▶ **GIVEN DATA**:

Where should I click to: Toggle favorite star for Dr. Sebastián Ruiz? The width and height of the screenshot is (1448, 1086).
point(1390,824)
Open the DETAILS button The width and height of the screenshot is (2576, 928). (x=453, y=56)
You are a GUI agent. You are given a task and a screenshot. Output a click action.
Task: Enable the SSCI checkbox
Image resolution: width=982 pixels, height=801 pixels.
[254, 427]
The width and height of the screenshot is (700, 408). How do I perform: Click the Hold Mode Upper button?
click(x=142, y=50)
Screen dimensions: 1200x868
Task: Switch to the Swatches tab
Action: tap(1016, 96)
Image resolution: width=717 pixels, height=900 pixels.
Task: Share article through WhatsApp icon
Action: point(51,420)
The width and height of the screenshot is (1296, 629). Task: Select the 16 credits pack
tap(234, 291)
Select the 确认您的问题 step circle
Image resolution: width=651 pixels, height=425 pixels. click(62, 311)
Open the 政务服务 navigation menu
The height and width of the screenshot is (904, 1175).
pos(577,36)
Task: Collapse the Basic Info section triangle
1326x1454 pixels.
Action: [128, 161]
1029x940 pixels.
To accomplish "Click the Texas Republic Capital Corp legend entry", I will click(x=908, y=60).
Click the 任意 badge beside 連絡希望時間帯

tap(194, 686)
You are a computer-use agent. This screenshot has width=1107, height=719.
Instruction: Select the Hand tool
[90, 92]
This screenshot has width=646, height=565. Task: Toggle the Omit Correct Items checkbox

▶ **REQUIRED WORK**:
Repeat the listing above exactly, line for line.

▶ **REPLY TO THE TASK**:
Where should I click to: Toggle favorite star for Dr. Sebastián Ruiz? The width and height of the screenshot is (1448, 1086).
point(1390,824)
Open the DETAILS button The width and height of the screenshot is (2576, 928). (x=453, y=56)
You are a GUI agent. You are given a task and a screenshot. Output a click action.
Task: Enable the SSCI checkbox
Image resolution: width=982 pixels, height=801 pixels.
[254, 427]
The width and height of the screenshot is (700, 408). How do I perform: Click the Hold Mode Upper button?
click(x=142, y=50)
Screen dimensions: 1200x868
Task: Switch to the Swatches tab
Action: tap(1016, 96)
Image resolution: width=717 pixels, height=900 pixels.
Task: Share article through WhatsApp icon
Action: point(51,420)
The width and height of the screenshot is (1296, 629). Task: Select the 16 credits pack
tap(234, 291)
Select the 确认您的问题 step circle
Image resolution: width=651 pixels, height=425 pixels. click(62, 311)
Open the 政务服务 navigation menu
The height and width of the screenshot is (904, 1175).
pos(577,36)
Task: Collapse the Basic Info section triangle
1326x1454 pixels.
Action: [128, 161]
1029x940 pixels.
To accomplish "Click the Texas Republic Capital Corp legend entry", I will click(x=908, y=60).
Click the 任意 badge beside 連絡希望時間帯

tap(194, 686)
You are a computer-use agent. This screenshot has width=1107, height=719.
Instruction: Select the Hand tool
[90, 92]
This screenshot has width=646, height=565. Task: Toggle the Omit Correct Items checkbox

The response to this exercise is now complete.